Bugfix: Send the TLS alert to the peer upon a `ssl.CertificateError`. by sasozivanovic · Pull Request #3413 · python-trio/trio

sasozivanovic · 2026-03-28T18:34:28Z

Disclaimer: I'm new to networking, async stuff, and especially SSL (just a regular programmer who wants to inform the client that their certificate expired), while SSLStream._retry is claimed to be "probably the single trickiest function in Trio" in the code comments. I tried my best, and learned a lot on the way, but this pull request really has to be reviewed, and thoroughly, by someone who knows very well what they are doing. 😁

This commit (partially) addresses python-trio/trio-websocket#199, which I traced to a bug in Trio itself. A corresponding bugfix relying on the present bugfix will be submitted to the Trio Websocket repo.

From the user's perspective, the issue was that a TLS client hanged after submitting an invalid (e.g. expired) client certificate.

Before this fix, when SSLStream._retry caught a ssl.CertificateError, the error was immediately re-raised (wrapped in a trio.BrokenResourceError). The TLS alert prepared by the ssl library and waiting in MemoryBIO was therefore never sent to the peer.

Now, upon catching a ssl.CertificateError, we first check whether we have any pending outgoing data (self._outgoing.pending). If so, the exception is stashed away and only raised (again, wrapped in a trio.BrokenResourceError) after sending out the pending data (which should contain the alert).

(I had first tried an alternative implementation, where the CertificateError was not stashed away. Rather, the error was raised immediately, but only if there was no pending outgoing data. The idea was to rely on the loop in SSLStream._retry. Upon seeing CertificateError for the first time, there would be pending data, so the exception would not be reraised and the pending data would be sent out, while upon seeing the CertificateError for the second time, there would be no pending data, so the exception would be re-raised. However, it turned out that the loop did not always continue (I'm not sure why), so there was no second time in some situations.)

Tests in `test_ssl.py`

`test_ssl_client_basics` (modified)

Here we test whether the TLS alert sent out by the client reaches the (blocking) server.

The second (no CA file) and the third (wrong host name) subtest of this test were modified to check that the server encounters the correct SSL error. In the old code, the server encountered UNEXPECTED_EOF_WHILE_READING (protocol error) in both subtests. After the fix, it correctly receives TLSV1_ALERT_UNKNOWN_CA and SSLV3_ALERT_BAD_CERTIFICATE, respectively.

To facilitate the modified test, function ssl_echo_serve_sync (called by ssl_echo_server_raw called by this test) now allows for a special value of keyword argument expect_fail: "raise". When given this value, the error is expected but raised nevertheless, the idea being that it should be caught and inspected in the test code.

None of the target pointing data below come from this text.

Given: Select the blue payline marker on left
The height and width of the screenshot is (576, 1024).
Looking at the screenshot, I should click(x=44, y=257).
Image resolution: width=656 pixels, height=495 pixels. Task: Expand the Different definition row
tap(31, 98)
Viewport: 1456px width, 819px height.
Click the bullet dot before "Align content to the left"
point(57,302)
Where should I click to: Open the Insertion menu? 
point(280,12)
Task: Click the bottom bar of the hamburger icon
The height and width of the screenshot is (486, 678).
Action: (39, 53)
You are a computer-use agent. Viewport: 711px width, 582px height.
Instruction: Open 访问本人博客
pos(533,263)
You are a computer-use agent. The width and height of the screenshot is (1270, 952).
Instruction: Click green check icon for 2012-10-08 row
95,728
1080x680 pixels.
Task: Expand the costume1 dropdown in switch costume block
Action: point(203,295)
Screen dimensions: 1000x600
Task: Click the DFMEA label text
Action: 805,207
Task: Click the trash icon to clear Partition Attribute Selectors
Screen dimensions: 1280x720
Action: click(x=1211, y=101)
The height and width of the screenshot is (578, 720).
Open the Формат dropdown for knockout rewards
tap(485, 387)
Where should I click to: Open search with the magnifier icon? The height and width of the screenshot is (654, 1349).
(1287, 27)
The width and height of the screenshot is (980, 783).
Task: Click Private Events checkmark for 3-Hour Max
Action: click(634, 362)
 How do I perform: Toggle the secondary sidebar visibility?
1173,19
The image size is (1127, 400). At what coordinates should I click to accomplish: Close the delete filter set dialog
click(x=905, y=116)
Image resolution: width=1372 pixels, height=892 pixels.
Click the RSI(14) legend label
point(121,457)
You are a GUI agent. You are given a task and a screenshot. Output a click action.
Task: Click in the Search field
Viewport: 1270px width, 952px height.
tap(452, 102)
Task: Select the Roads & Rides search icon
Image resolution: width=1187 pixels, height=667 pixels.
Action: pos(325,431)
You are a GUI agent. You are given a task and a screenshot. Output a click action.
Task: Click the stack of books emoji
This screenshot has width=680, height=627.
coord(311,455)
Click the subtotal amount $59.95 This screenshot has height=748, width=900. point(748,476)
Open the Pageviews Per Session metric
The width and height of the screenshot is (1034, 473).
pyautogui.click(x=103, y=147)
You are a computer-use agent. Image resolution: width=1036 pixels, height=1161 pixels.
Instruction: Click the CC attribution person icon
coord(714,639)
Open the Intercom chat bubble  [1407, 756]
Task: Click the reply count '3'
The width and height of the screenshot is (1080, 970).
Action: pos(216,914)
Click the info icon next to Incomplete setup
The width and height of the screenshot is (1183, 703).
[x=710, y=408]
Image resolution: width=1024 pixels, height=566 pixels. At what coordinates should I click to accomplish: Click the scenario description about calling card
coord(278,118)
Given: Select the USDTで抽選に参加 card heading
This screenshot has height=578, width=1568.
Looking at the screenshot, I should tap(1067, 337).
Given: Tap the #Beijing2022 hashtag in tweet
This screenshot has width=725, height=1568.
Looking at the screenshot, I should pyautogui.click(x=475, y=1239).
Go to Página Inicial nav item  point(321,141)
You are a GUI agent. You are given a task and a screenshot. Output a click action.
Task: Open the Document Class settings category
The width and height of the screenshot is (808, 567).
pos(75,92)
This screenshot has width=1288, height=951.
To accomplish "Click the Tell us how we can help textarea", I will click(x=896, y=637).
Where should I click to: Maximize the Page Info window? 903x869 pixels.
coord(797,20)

`test_client_certificate` (new)

Here we test whether the TLS alert sent out by the server reaches the (blocking) client. The test is modeled on test_ssl_server_basics.

The server is configured to require client authentication (SERVER_CTX_REQ, defined at the top of the file). In the first subtest, the client submits a valid certificate; in the second subtest, an expired one.

There is a complication with the second subtest. If the client does not send out the TLS alert (like before the bugfix), the server hangs, but we don't want the test to hang. I could think of no other way to test whether the server hangs than imposing an arbitrary (small) timeout, and there is a (very) small chance that even the correct code will not finish within the allotted time, resulting in a false negative.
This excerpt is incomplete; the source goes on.